--- PROBLEM STATEMENT ---
Each line below with the string "agent" should be copied.

[Entries taken from a collection]
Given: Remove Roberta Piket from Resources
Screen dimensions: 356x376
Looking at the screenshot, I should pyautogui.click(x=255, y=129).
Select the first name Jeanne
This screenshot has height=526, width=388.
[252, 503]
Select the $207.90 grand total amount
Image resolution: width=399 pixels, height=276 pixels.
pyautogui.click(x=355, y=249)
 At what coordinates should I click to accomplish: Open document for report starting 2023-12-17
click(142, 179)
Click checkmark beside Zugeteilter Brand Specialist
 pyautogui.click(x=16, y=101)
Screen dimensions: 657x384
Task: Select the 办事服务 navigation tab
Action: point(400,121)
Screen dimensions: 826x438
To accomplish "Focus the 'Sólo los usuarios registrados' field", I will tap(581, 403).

* * *

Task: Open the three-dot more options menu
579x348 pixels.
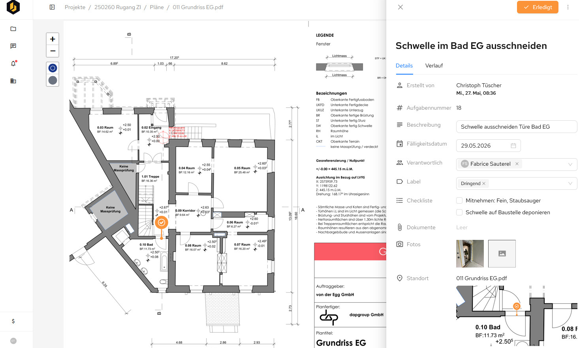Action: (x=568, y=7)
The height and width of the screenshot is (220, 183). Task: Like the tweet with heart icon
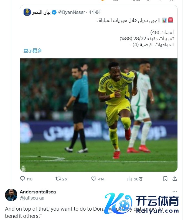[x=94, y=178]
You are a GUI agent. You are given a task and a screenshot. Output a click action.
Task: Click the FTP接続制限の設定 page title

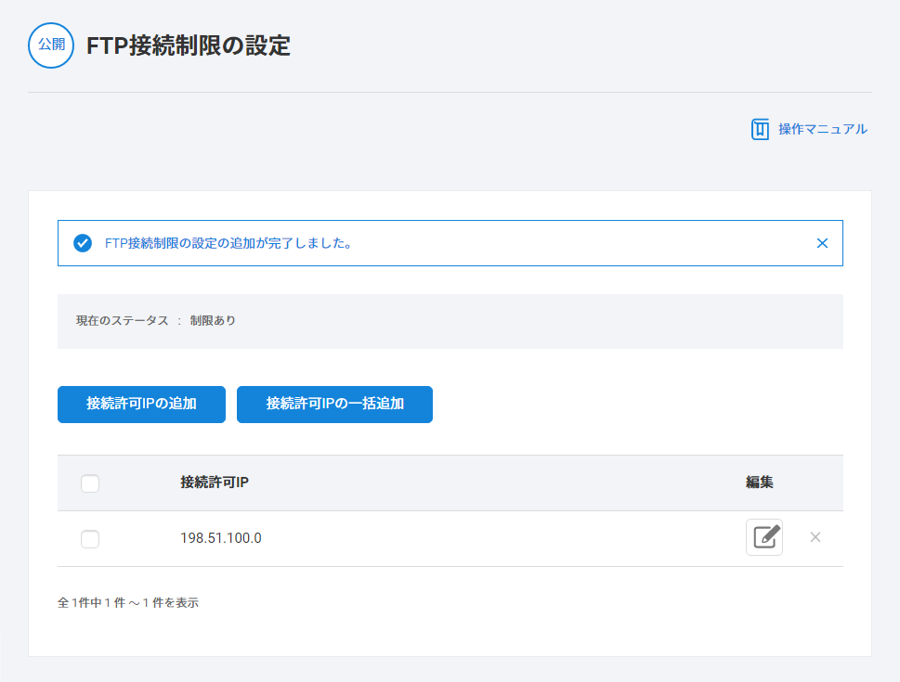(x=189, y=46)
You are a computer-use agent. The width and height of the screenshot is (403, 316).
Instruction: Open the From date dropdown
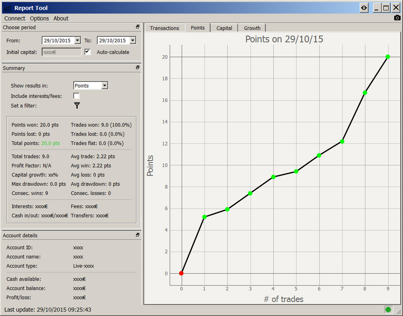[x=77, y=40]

--- EXPECTED ANSWER ---
You are a GUI agent. You are given a task and a screenshot. Output a click action.
You are a computer-use agent. The width and height of the screenshot is (403, 316).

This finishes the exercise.